Using the information
1. Give a one-phrase summary of each numbered memory in the piece on bipolar I psychosis.
2. Continue the piece on bipolar I psychosis after its last sentence.

Excerpt to read below:

Bipolar I psychosis is regularly defined as “a severe episode of either mania or depression (but not hypomania) that results in a detachment from reality and includes symptoms of false but strongly held beliefs (delusions) and hearing or seeing things that aren’t there (hallucinations)”.
That’s great. But what do these symptoms look and feel like? Everyone’s experience is different, but in an effort to showcase the realities of my mental health diagnoses, I’m sharing just a few examples of what my mind’s eye has seen . . .
Kate’s Top Five (PG) Memories of Psychosis
1. One afternoon, the devil impregnated me via my belly button ring so, from my perspective, the only way to abort this horrible image from my altered mind was to remove the ring and hope for the best. Of course, like the other rapid blasting images, this concern passed quickly.
2. One bright and breezy summer afternoon, something . . . someone . . . told my manic mind that I was a vampire and should never leave the house during the day. When I did leave, I felt my mind melt and my body ready to dismantle. I ran home in lightning speed to safe darkness.
3. One hot summer day, I sat on the back stoop with the family dog, Sam. I looked down at my ghost-like pale leg and saw a small lump under my skin, moving ever so slowly from my ankle up my main leg arteries. Upon careful inspection, I realized it was a spider, headed directly to my heart. I figured, soon, I’d be dead.
4. One corner bar near my home in Brooklyn was always fun. So, why shouldn’t I arrive “Carrie-style” with my hair soaking wet and plastered to my face? To make matters worse, I brought my own snacks – cereal in one hand, gallon of milk in the other. When the bartender arrived, I requested a bowl. It was suggested that I leave.
5. Once I was convinced that I was being ruled by aliens as they were planning to annihilate the human race. My role as Jesus Christ made me the perfect target in their evil plot.

End of Excerpt to read.
Raw data below:

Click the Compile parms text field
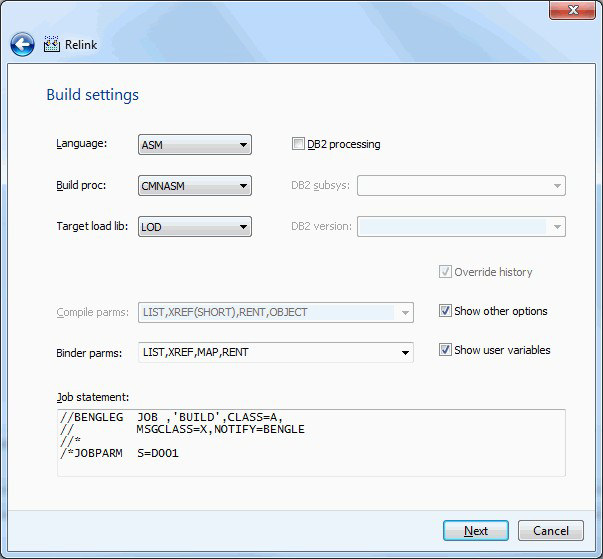603x559 pixels. (268, 313)
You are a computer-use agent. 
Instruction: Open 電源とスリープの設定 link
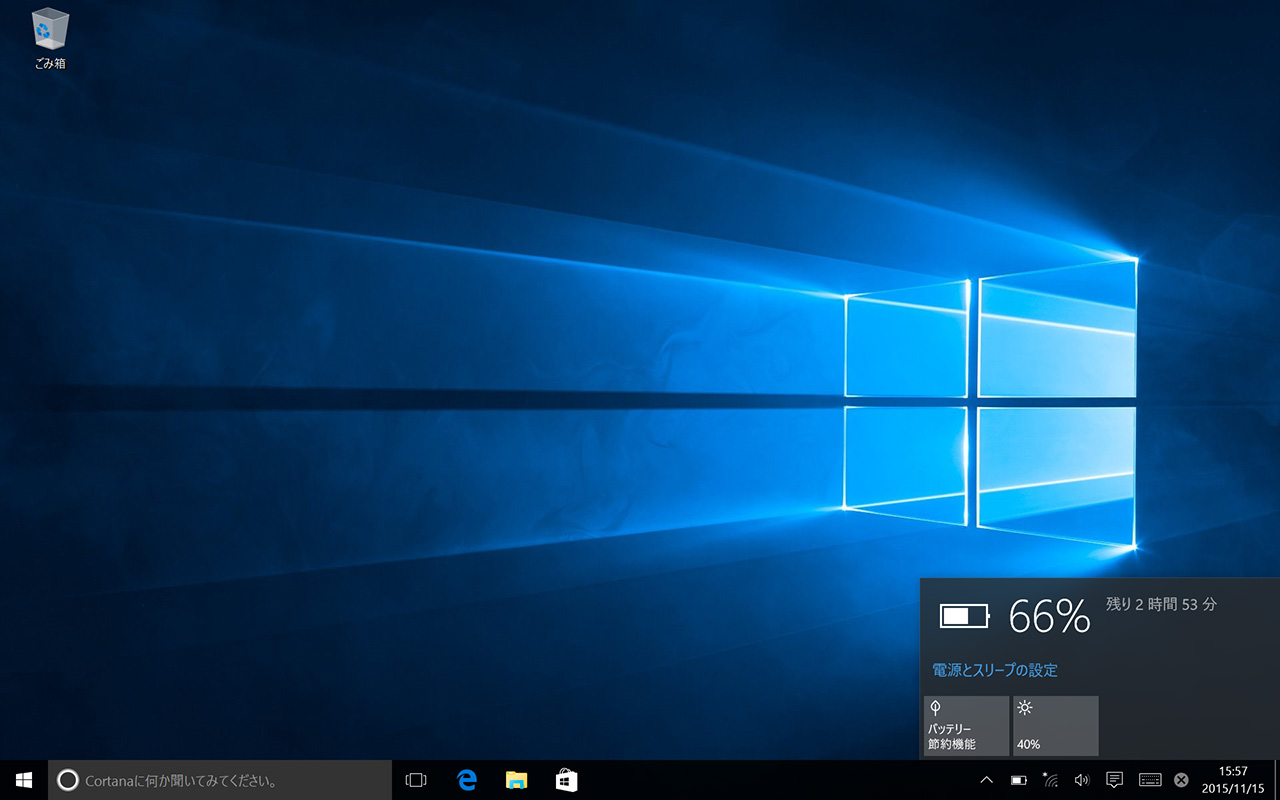994,670
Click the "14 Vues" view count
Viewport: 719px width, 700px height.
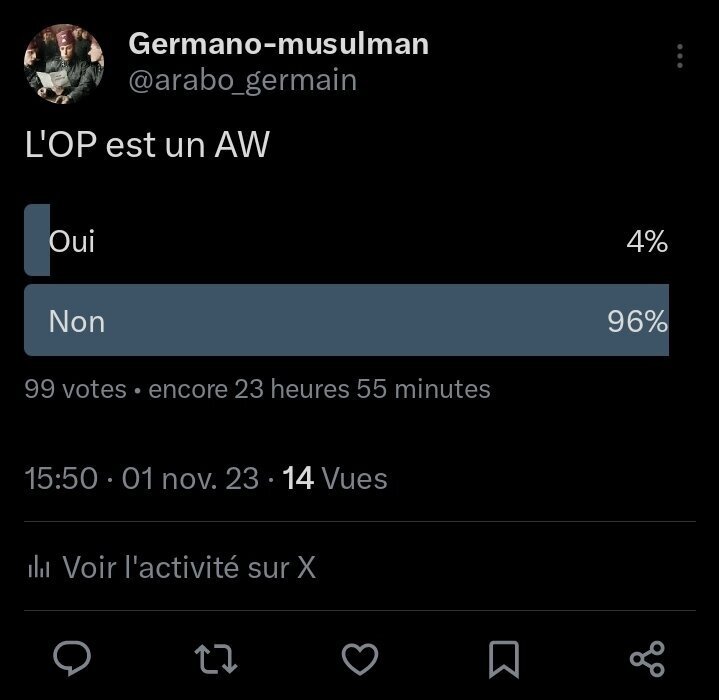pyautogui.click(x=335, y=479)
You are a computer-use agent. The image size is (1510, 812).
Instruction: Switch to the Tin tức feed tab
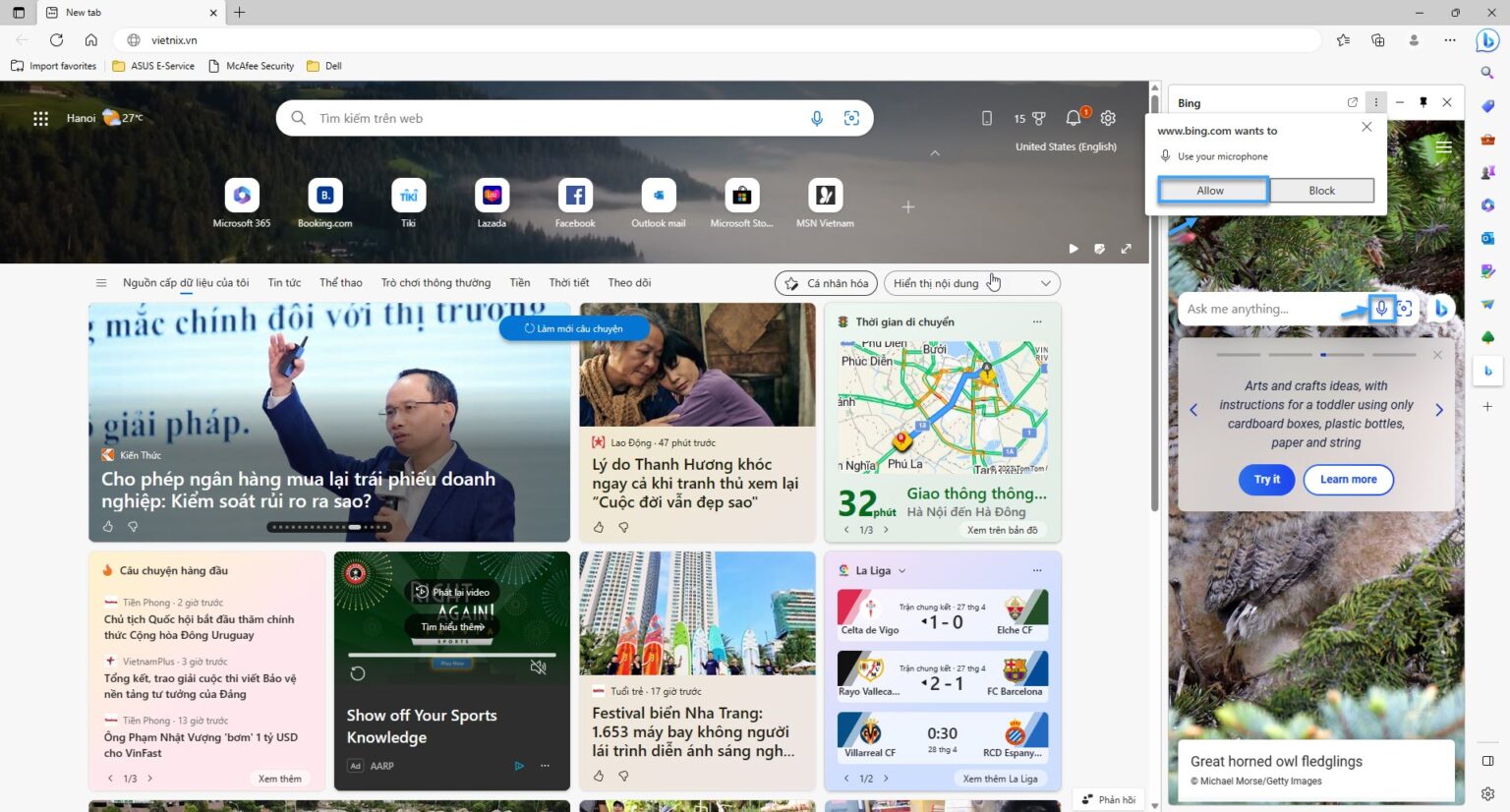pyautogui.click(x=283, y=282)
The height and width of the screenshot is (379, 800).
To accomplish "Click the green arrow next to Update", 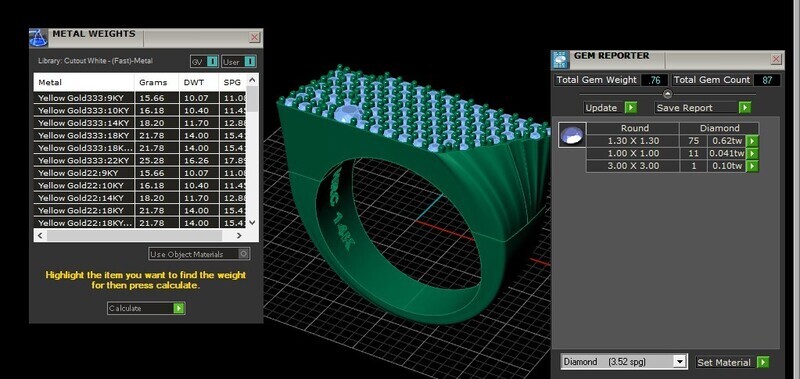I will [x=631, y=108].
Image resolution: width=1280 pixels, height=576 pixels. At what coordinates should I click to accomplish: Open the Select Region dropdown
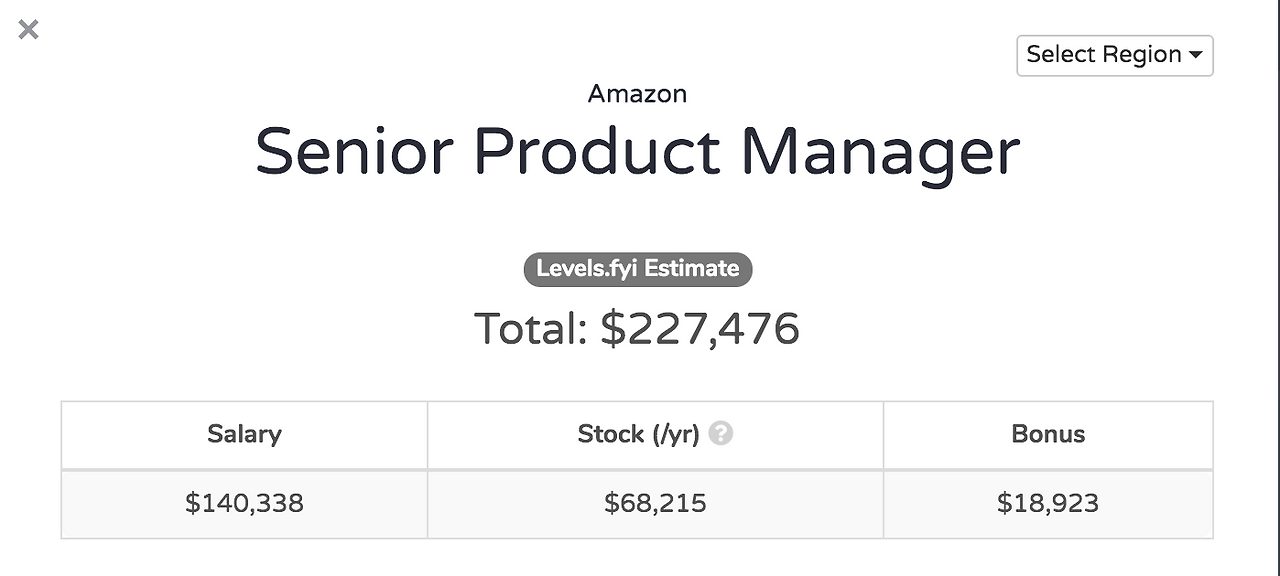(1114, 55)
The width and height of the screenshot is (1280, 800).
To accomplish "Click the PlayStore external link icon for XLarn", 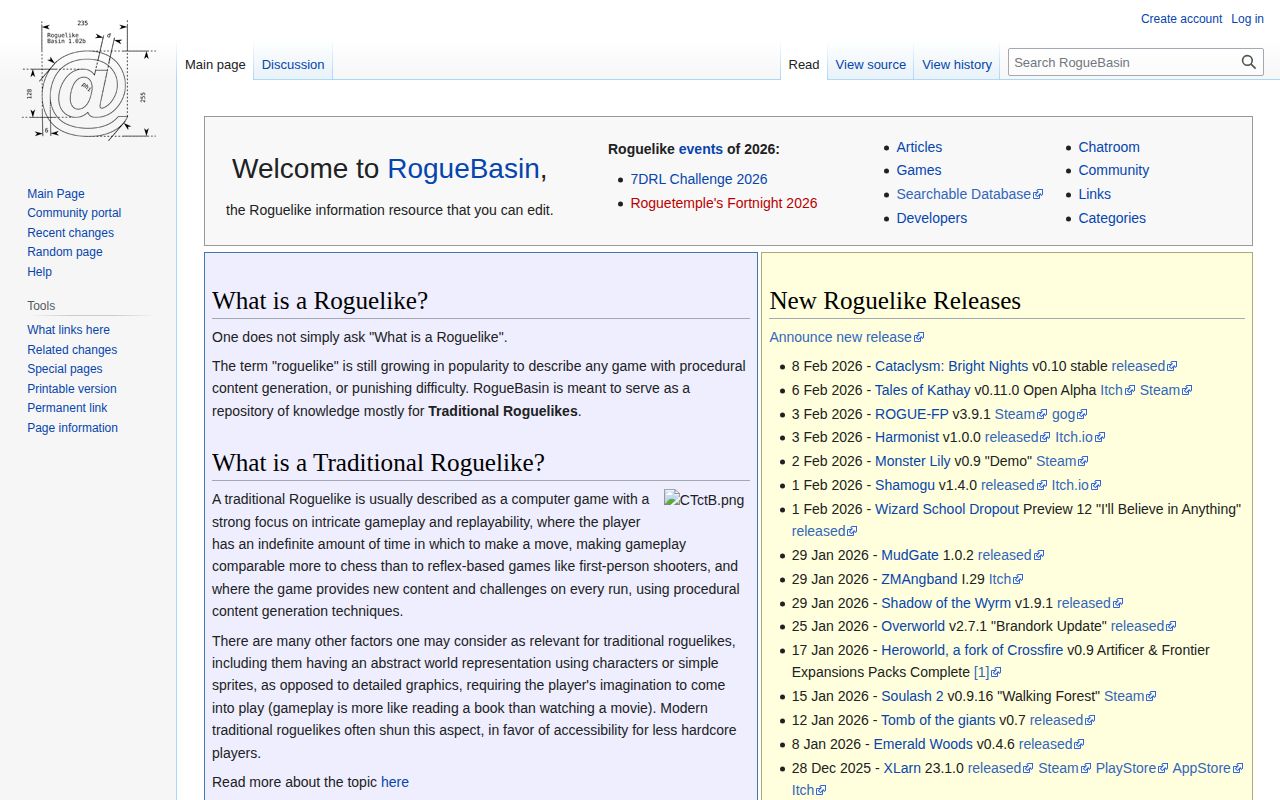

End of Raw data.

List of answers
1.
1. Believing the devil had impregnated her through her belly button ring
2. Believing she was a vampire who must not go out during the day
3. Seeing a spider moving under the skin of her leg toward her heart
4. Arriving at a Brooklyn bar with soaking wet hair, cereal and a gallon of milk
5. Believing aliens ruled her and targeted her as Jesus Christ

2.
This list could go on for days – thinking back now to the time I dismounted my Goddess statue from the center of my apartment’s backyard garden. I dragged the rather large piece to the front sidewalk where I smashed it to bits with a sledge hammer. I have no idea why. This is what I remember.
My diagnosis is Bipolar I with rapid cycling and psychosis. My strong, love-filled life keeps me going. The ugly memories of my major episode in 1997 re-enforce my stead-fast commitment to compliancy. Without meeting tailored recommendations for behavioral change and a well-developed medication regime, this life that is happy and normal for me could crumble – a lapse back to a horrid and seemingly never-ending episode of manic psychosis.
I share these symptomatic stories in an effort to better define for you the meaning of bipolar psychosis. But for me, these memories are like a string around my finger, helping me remember why it’s so important to stay healthy. Knowing I’ve survived this experience humbly makes me proud. For 18 years, I’ve held these memories close because returning to planet mania is not an option.
The images dancing in my head have and will continue to help me be aware, healthy and honest. The worry has been replaced with confidence and an ability to thrive. So yes, thank you, mind – remembering psychosis helps.